From Grolier's The New Book of Knowledge

Map of Oman

Map of Oman. (Grolier Interactive Inc.)

Copyright © 2002 Grolier Incorporated. All Rights Reserved.


Sultanate of Oman is the official name of the country.

Location: Southeastern corner of the Arabian Peninsula.

Area: 82,030 sq mi (212,457 km2).

Population: 2,000,000 (estimate).

Capital and Largest City: Muscat.

Major Language(s): Arabic (official).

Major Religious Group(s): Muslim.

Government: Sultanate. Head of state and government sultan. He is advised by a consultative council (Majlis al-Shoura).

Chief Products: Agricultural—Oil, dates, wheat, coconuts, livestock.

Monetary Unit: Omani riyal (1 riyal = 1,000 baiza).

The Sultanate of Oman (formerly Muscat and Oman) has been called one of “the least known and least visited places on earth.” For many years its rulers resisted outside influences and discouraged change. But the discovery of oil and the coming to power of a new sultan helped to end its isolation.
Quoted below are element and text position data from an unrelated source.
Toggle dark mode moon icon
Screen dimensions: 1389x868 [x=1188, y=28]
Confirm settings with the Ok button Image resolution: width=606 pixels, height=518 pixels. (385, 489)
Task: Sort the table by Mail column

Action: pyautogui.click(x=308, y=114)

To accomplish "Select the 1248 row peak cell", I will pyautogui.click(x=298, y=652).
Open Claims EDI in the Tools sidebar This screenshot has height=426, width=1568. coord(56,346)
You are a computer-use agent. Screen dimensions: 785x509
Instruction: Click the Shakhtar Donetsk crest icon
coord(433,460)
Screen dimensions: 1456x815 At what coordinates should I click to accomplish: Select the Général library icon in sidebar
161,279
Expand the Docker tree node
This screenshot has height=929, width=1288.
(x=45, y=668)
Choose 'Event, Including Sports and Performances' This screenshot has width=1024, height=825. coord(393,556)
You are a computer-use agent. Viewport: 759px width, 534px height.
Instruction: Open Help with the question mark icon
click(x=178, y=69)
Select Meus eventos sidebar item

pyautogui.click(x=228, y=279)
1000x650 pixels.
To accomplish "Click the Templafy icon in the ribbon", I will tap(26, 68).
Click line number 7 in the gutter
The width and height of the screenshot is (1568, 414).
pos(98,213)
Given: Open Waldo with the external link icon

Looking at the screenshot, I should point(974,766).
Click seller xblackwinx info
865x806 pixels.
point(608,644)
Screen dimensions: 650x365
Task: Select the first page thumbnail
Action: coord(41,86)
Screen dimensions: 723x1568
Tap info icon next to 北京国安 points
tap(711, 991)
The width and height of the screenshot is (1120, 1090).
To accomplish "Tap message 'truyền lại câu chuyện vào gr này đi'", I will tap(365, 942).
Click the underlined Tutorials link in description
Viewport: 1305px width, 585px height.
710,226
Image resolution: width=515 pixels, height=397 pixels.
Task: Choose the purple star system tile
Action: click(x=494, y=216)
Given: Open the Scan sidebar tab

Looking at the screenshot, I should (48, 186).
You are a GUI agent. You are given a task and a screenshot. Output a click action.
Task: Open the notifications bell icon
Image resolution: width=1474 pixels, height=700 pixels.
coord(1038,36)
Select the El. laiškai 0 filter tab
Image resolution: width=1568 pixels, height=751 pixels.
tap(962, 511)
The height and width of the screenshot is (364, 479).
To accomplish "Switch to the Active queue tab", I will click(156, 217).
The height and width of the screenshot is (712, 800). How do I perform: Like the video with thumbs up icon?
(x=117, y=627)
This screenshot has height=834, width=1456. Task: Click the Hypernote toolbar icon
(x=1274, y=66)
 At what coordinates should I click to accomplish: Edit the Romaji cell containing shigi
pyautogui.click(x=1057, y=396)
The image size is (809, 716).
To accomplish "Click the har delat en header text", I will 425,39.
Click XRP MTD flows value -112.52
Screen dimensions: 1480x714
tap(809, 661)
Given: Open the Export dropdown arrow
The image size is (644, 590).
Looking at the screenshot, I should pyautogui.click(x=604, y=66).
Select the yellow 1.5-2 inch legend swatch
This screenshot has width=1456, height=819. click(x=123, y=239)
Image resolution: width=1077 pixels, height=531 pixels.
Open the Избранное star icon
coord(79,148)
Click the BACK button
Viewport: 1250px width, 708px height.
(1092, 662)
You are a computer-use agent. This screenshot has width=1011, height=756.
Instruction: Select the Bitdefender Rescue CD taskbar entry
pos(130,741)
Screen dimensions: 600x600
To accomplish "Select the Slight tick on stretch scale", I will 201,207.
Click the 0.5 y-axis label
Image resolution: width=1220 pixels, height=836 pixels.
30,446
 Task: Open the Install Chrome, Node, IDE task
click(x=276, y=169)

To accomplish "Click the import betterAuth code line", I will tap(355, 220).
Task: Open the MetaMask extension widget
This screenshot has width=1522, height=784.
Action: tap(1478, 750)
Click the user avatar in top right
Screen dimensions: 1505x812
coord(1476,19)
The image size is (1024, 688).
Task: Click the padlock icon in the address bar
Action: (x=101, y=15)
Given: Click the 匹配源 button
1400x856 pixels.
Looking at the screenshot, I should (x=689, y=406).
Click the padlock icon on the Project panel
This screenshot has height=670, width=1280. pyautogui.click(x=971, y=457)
The People and the Economy

Most Omanis are Arabs. The non-Arab population is largely of Iranian, Indian, and Pakistani ancestry. Most of the people are Muslims. The chief cities are Muscat, the capital and largest city, and Matrah, both located on the coast of the Gulf of Oman.

Until oil was discovered in the 1960’s, most Omanis farmed and raised livestock. Dates, coconuts, fruits, and grains are the chief crops. But oil now dominates the economy and is by far the leading export. Because many people have left the land for jobs in the oil industry, Oman must now import food.

The Land

Oman lies in a wide curve along the southeastern coast of the Arabian Peninsula. There are two main fertile regions—the Batina, a narrow coastal plain in the northeast, and the Dhofar area in the south. The interior of Oman consists largely of mountains and desert. The climate is dry and hot, with temperatures reaching as high as 130°F (54°C). Only a few areas are suitable for farming.

History and Government

Little is known of Oman’s early history. Its first contact with the West came in the 1500’s, when the Portuguese conquered parts of the coast. The Omanis expelled them a century later and began to build their own empire. By the 1800’s, Oman was the most powerful state on the Arabian Peninsula, with colonies in Africa and other parts of Asia, the last of which it held until recent times. It also developed a special relationship with Britain that continues today.

Oman has been ruled by a single dynasty, or royal family, since 1749. The sultan governs as an absolute monarch. The legal system is based on Islamic law (Sharia) as well as local custom.

The present sultan, Qabus ibn Said, came to power in 1970 and began a program of modernization and economic development. He also changed the country’s name from Muscat and Oman to Oman. He is advised by a consultative council, established in 1991. Oman’s world importance has increased because of its oil and its location on major sea routes from the Middle East oil fields.